> _Text excerpt_:
###

2013 MITSUBISHI MIRAGE REVIEW
Vehicle Style: Light hatchback
Price: $14,190 (plus on-roads)
Engine/trans: 57kW/100Nm 1.2 litre 3-cyl / 5-speed manual
Fuel Economy claimed: 4.6 l/100km | tested: 7.3 l/100km
Mitsubishi’s Mirage nameplate is back in the form of a Thai-built, five-door light hatchback.
Gone is the cheeky three-door bodystyle of the much-loved former model; it bit the dust over a decade ago.
The new Mirage is entirely different, smaller, lighter, taller - a city car in the mould of the Nissan Micra.
Can the new Mirage match the charm of its predecessor and, more importantly, take on its light hatch competitors from around the world?
We spent a week in the mid-range Sport manual to find out.
Quality: In the Mirage’s otherwise attractive two-tone interior, quality is acceptable at the price. That said, we don’t expect a car at this end of the market to astonish us with soft textures and surfaces.

###

> _Data_:
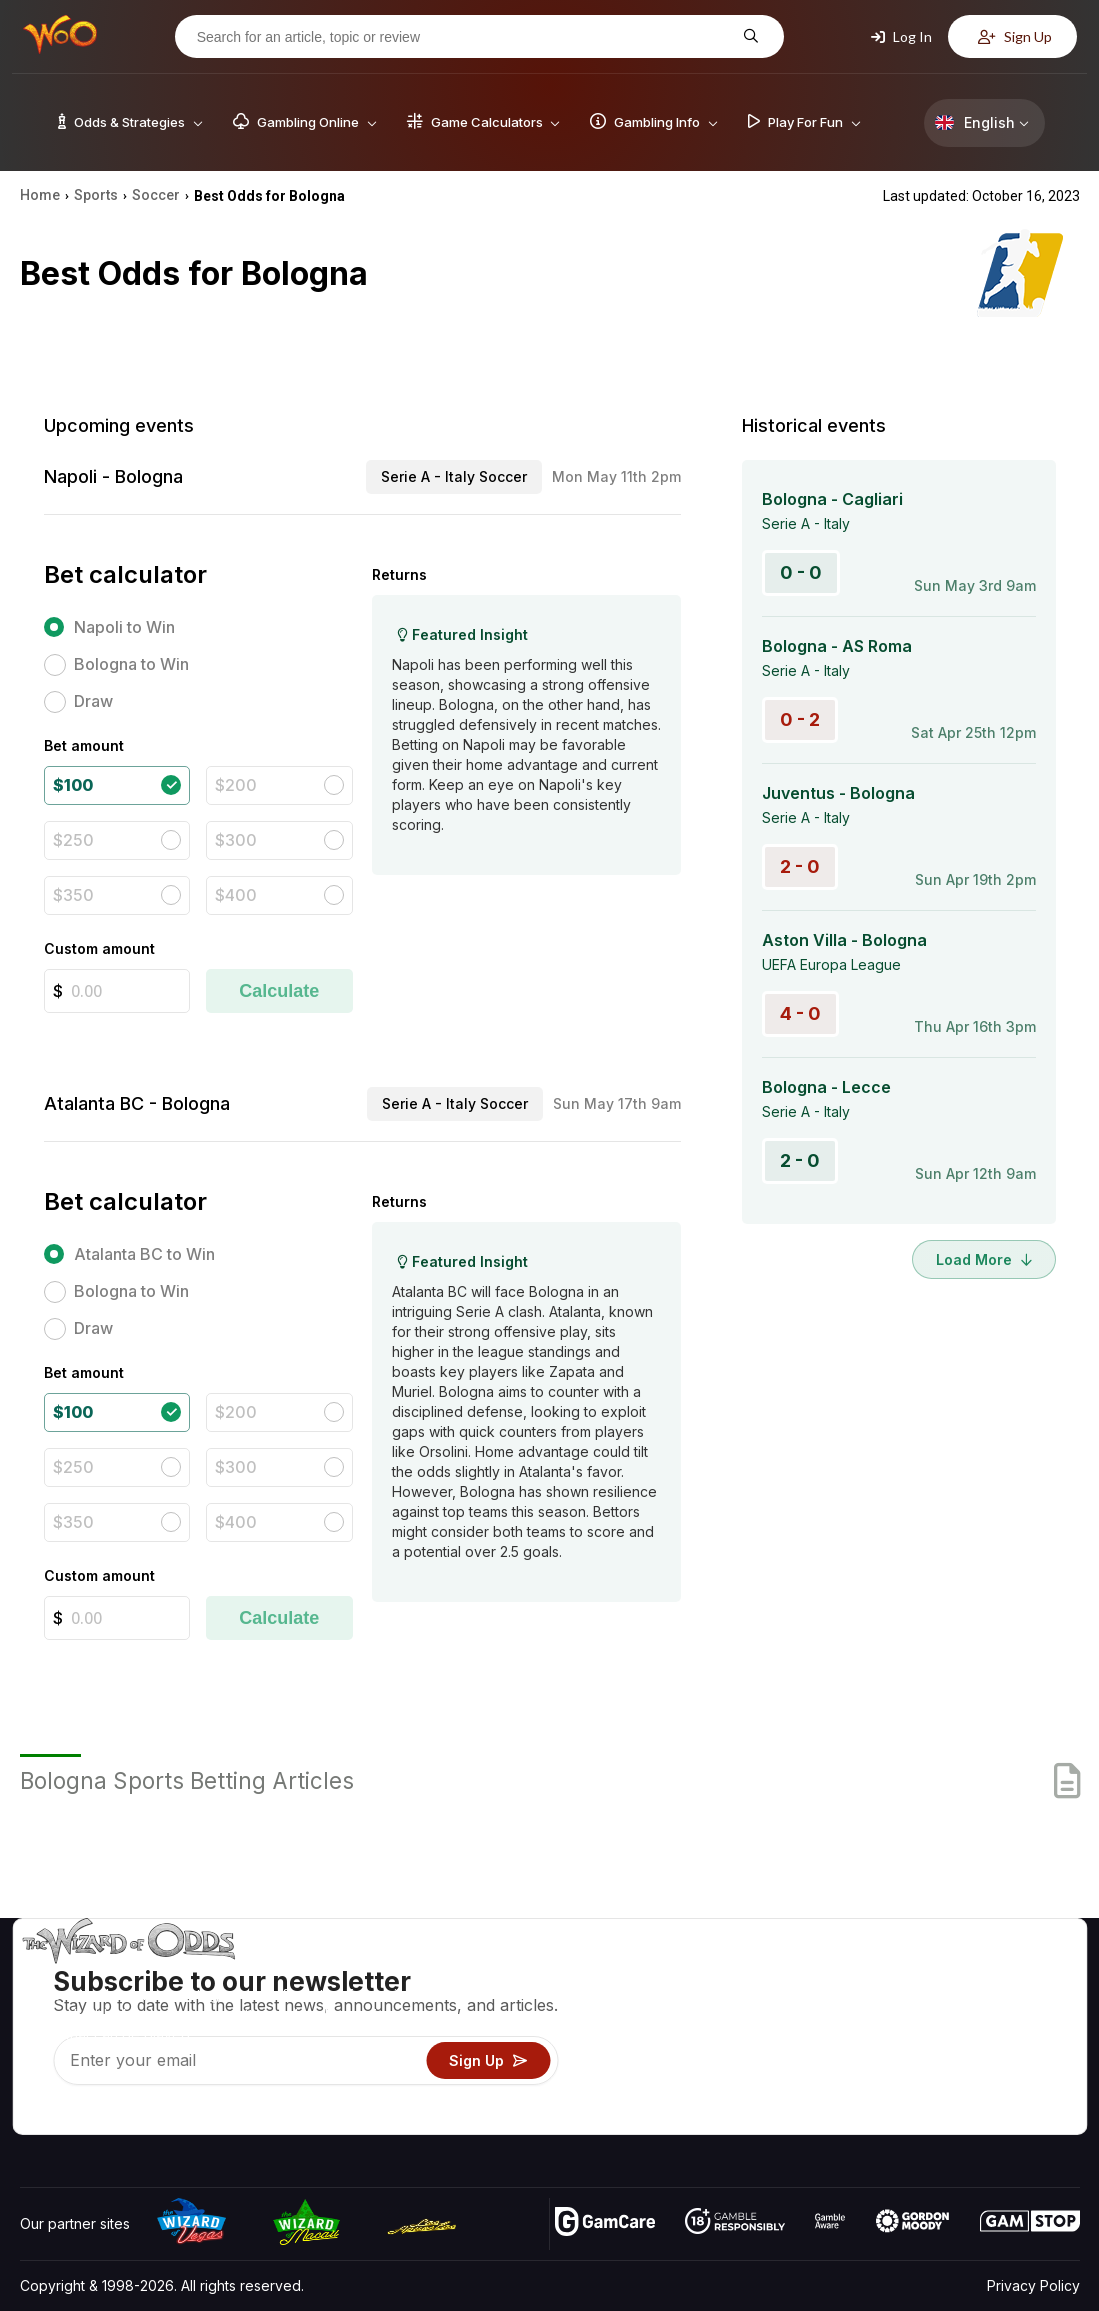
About (913, 1973)
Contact (919, 2002)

###

> _Required tasks_:
a. Can you sum up the 2013 Mitsubishi Mirage review in two sentences?
b. Could you continue the 2013 Mitsubishi Mirage review, picking up right after its remark about soft textures and surfaces?

> _Answers for the tasks_:
a. Mitsubishi has brought back the Mirage name as a Thai-built, five-door light hatchback that is smaller, lighter and taller than the much-loved three-door former model. After a week in the mid-range Sport manual, the reviewers judged the otherwise attractive two-tone interior's quality acceptable for its $14,190 price.

b.
But the headlining here is flimsy to the touch and our tester, while no doubt having led a hard life on the press fleet, was already beginning to rattle and squeak.
There’s also a heady whiff of the ‘eighties’ in here, with slider controls for the air conditioning, no padding on the doors and exposed screw heads scattered throughout. Also, the wiper and indicator stalks make cheap, snapping noises when actuated.
Comfort: The front seats are quite comfortable, but the rear is ordinary. There’s plenty of headroom front and rear though, and the rear passengers get heaps of foot-room under the high-set front seats.
Equipment: Like the ES, the Mirage Sport comes with more than the bare basics. It gets a tick for standard Bluetooth, USB smartphone connectivity, auto up-and-down electric windows all round, keyless entry, air-con and leather-wrapped steering wheel.
The stereo however is a four-speaker unit that isn’t up the task of drowning out the other noises in the cabin. Its voice control is also remarkably un-intuitive but has to be used for a number of functions.
Storage: The boot is a reasonable 285 litres, which can be expanded via the 60/40 split rear seat.
The cabin boasts a good-sized glove box with an open slot above for your phone when it’s USB-connected. Front door pockets with small bottle holders, three cupholders and a wallet-and-phone sized tray under the central stack complete the picture.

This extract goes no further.